Image-guided in vivo evaluation and comparison of bone-targeting peptides for therapeutic intervention.

Abstract

Hydroxyapatite (HA)-binding peptides hold strong potential for bone-targeted therapies due to their high affinity for mineralized tissues. However, most existing studies have primarily focused on in vitro binding characterization, offering limited insight into their in vivo biodistribution and bone-binding performance. In this study, we evaluated the in vivo behavior of four HA-binding peptides, including D8, E8, YD8, and YE8, using fluorescence imaging to assess biodistribution in both healthy and pathological bone environments.
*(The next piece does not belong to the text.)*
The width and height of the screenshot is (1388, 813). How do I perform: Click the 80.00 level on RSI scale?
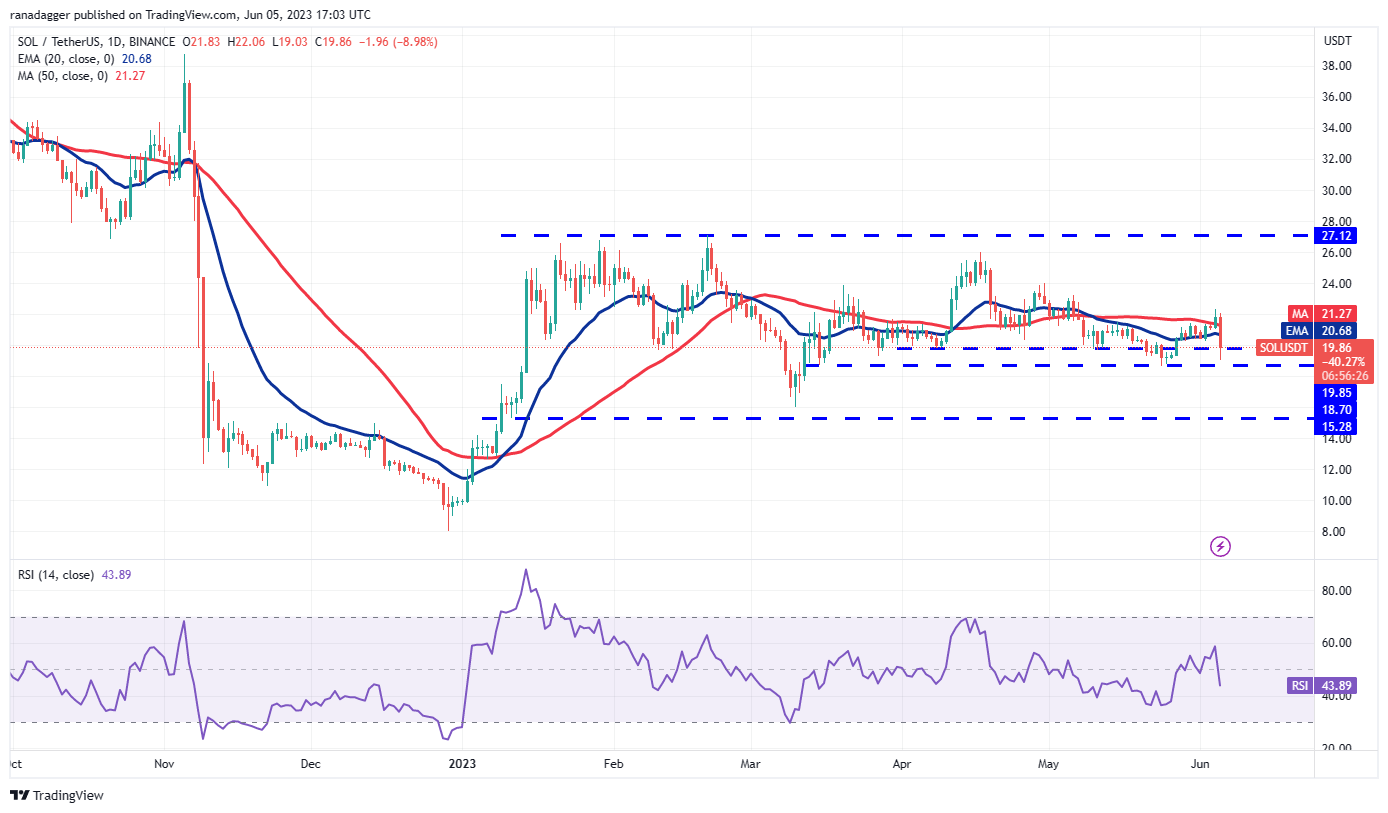[1337, 591]
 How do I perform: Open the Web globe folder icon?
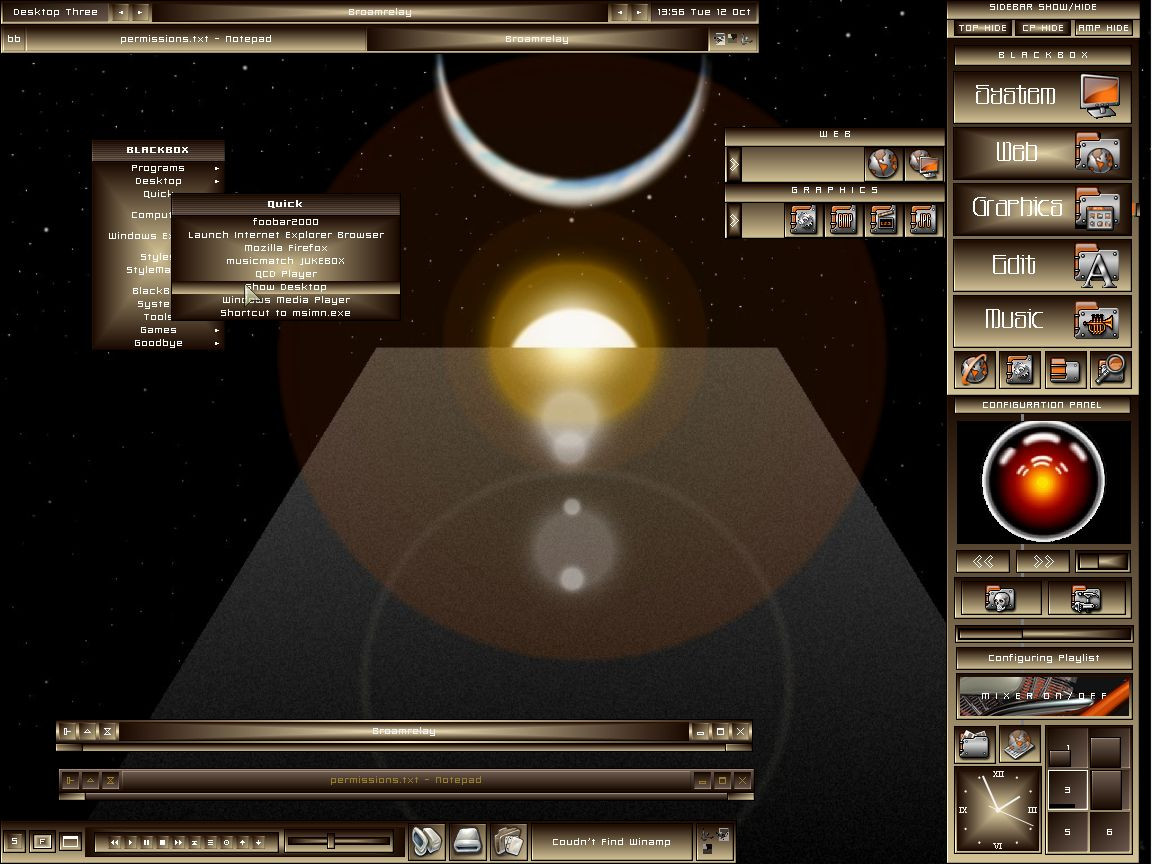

In healthy animals, D8 showed the strongest bone-binding capacity, with prominent localization in the skull, femur, and tibia, while YD8 exhibited moderate binding. E8 and YE8 showed more limited localization, influenced by peptide dosage and binding kinetics. In pathological models, including tibial defects and osteogenesis imperfecta (OIM) mice, D8 and YD8 preferentially accumulated in compromised bone regions, highlighting their potential utility in targeting diseased bone microenvironments. Fluorescence imaging combined with spectral unmixing algorithms enabled effective visualization and quantification of peptide localization and distribution. These findings emphasize the value of in vivo studies for advancing the therapeutic and diagnostic applications of HA-binding peptides. The results provide a foundation for optimizing peptide design to improve specificity and efficacy in bone repair and regeneration.